The former boss of a Melbourne aged-care home insists the facility had processes to protect against a COVID-19 outbreak before the deaths of dozens of residents.

Alistair Cooray, who was general manager of Epping Gardens residential aged-care facility, was on Monday quizzed about the home’s procedures to fight against the virus before an outbreak in 2020.

Victoria’s workplace regulator is prosecuting Heritage Care, which is the parent company of Epping Gardens, after 89 residents and 65 staff contracted during the outbreak.

Thirty four residents died from the virus or related complications.

From March or April 2020, workers at the facility were directed to clean frequently touched surfaces twice a day, Mr Cooray told the Melbourne Magistrates Court.
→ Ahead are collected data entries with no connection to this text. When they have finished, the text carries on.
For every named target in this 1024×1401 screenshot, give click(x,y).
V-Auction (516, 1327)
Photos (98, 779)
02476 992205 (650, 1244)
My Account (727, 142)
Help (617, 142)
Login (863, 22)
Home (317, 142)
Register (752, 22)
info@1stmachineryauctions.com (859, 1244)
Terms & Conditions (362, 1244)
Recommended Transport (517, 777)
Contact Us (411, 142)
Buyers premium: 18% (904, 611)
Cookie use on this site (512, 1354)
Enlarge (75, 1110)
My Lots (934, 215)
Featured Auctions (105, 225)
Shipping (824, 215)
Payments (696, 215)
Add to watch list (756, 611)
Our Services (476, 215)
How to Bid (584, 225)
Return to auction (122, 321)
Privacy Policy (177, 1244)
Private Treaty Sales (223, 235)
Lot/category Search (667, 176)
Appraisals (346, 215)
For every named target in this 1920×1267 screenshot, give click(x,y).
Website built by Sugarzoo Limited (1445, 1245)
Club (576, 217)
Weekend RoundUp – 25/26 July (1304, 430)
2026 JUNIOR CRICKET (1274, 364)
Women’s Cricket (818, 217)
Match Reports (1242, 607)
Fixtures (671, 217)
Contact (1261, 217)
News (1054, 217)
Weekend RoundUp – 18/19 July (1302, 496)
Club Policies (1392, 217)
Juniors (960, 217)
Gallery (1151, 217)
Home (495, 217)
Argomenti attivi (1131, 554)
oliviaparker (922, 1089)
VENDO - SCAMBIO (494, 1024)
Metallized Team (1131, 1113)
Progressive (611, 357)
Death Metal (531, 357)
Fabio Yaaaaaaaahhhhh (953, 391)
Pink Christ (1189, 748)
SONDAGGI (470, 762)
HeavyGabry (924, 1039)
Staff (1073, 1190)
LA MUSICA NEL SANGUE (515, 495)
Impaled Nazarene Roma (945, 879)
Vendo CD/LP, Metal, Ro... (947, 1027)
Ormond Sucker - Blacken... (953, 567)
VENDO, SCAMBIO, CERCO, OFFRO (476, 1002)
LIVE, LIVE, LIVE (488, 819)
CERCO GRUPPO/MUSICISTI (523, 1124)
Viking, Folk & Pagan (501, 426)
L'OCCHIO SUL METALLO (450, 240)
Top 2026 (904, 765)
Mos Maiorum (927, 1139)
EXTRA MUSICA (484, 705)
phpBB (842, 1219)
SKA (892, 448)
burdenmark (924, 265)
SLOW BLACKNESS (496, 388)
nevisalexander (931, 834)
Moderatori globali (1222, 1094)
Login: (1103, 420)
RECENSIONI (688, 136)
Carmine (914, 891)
The home’s director of nursing sought out more personal protective equipment when the facility’s usual supplier was running low, he said.

Training on COVID was rolled out to staff in the months leading up to the outbreak, although it wasn’t mandatory in the sense workers were prohibited from coming in if they hadn’t completed it, Mr Cooray said.

Prosecutors said the issue wasn’t whether the training was appropriate – it was that so few staff received it.

Only 35 staff completed part of the training related to hand hygiene and personal protective equipment before the July outbreak, prosecutors allege.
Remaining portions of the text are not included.